Not surprisingly, artificial intelligence (AI)-based technologies are being used to help doctors and researchers implement VBCs and gain a better understanding of their patient populations. As research around biomarkers becomes increasingly important, especially for treatments used in VBC models, AI is helping researchers comb through massive amounts of data at a much faster pace.
“AI is essential to this process,” Kean tell Pharm Exec. “There’s about a million scientific citations every year coming from hundreds of journals. For many years, it’s gone beyond human capability to track all of this research; so much of it sits on a digital shelf and gathers digital dust. To counteract that, we have a machine learning (ML) apparatus that sits on top of all of these journals and vacuums up all of this material. It then distills whether each study is scientifically validated, is independently studied in different parts of the world, in that there are at least three studies to validate the marker, and other elements.”

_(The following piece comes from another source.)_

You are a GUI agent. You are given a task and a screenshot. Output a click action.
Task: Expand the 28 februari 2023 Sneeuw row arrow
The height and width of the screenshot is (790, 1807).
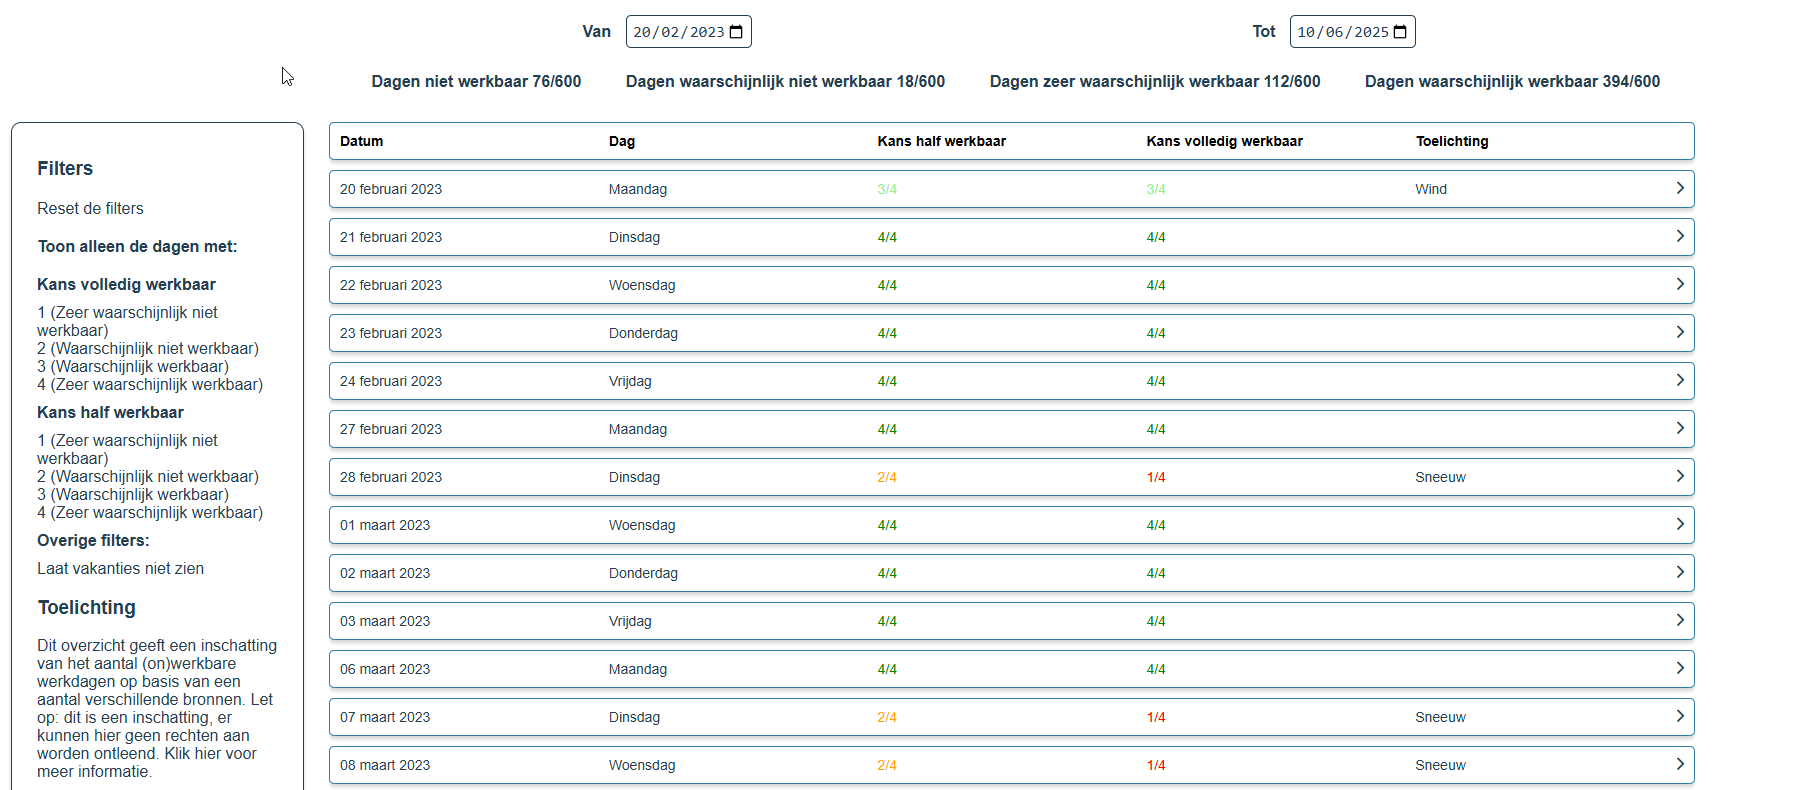[x=1679, y=476]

Kean calls this ML tool, applied in this setting, a “huge labor saver” for his team. “There’s no way a team of humans could find all of these markers, and each marker gives you a definition of what’s going on with a patient,” he continues. “When looking at a thousand patients with in-depth profiles, that creates a population dashboard.”
Kean describes this as AI-based literature design, which he says takes over the mind-numbing aspects of looking through the data and allows researchers to put more of their focus on finding and testing new biomarkers.

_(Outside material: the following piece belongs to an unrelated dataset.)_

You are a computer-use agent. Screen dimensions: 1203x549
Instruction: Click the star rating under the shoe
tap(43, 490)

“Calculating the ratios between each biomarker and the rates of change starts to imply some pretty big models. We’ve recently been mapping out how much money it will take to go from a 250 biomarker platform to an 800 biomarker platform.” says Kean. “We’re also looking into how much it will take to run that as well. We’re looking at some models for 20 years from now that could require $20 million of compute time with Nvidia class chips. That’s how complex the models are. Again, if that capability wasn’t there, it could take 10 years to just do one run of the model. That’s how it’s accelerating.”

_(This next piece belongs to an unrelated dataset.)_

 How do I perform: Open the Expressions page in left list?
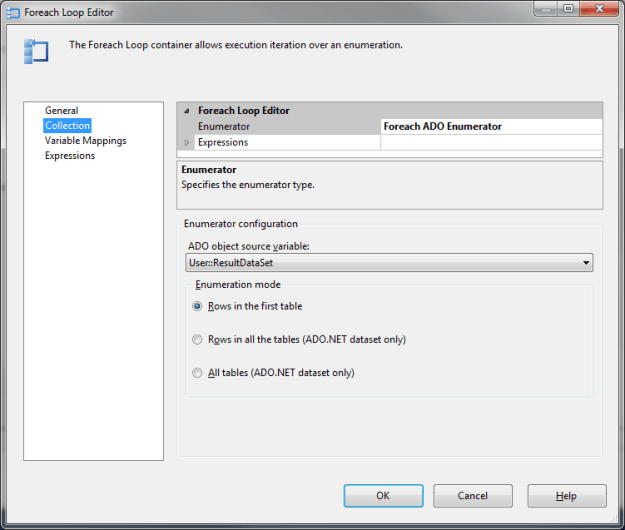point(69,156)
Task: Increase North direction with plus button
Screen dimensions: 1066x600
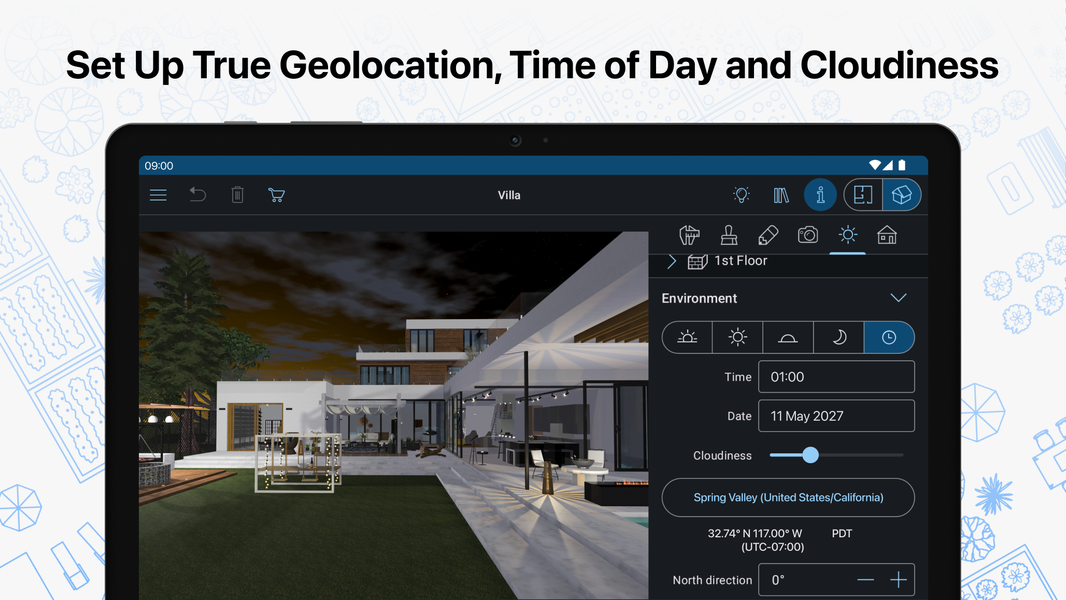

According to Kean, the implementation of VBCs relies heavily on regulatory agencies and how they determine ways of dealing with something as complex as human health. One of the ways that this is happening, he says, is that regulators are setting up several demonstration sites and allowing doctors to provide feedback. These sites will allow providers to voice concerns about how these models could impact their practices.
Also potentially helping matters, Kean notes, is a new program created by CMS to pay for direct primary care.
“I hope CMS continues to find those things that enables physicians to figure out how sick the populations are and how they can manage risk so that they can get back to actually practicing medicine and not spend a bunch of time worrying about whether they picked the right number,” he says. “The program has to be fair because they don’t want to enable fraud or overbilling.”
VBCs have the potential to provide the healthcare industry a viable way to pay for costly life-changing treatments without adding considerably more financial strain to patients. One related model that is being tested is a fixed-payment framework. While this has raised concerns among HCPs about how exactly this will be implemented, new technologies are enabling physicians and others to better understand varying patient populations and how to best apply VBC payment models.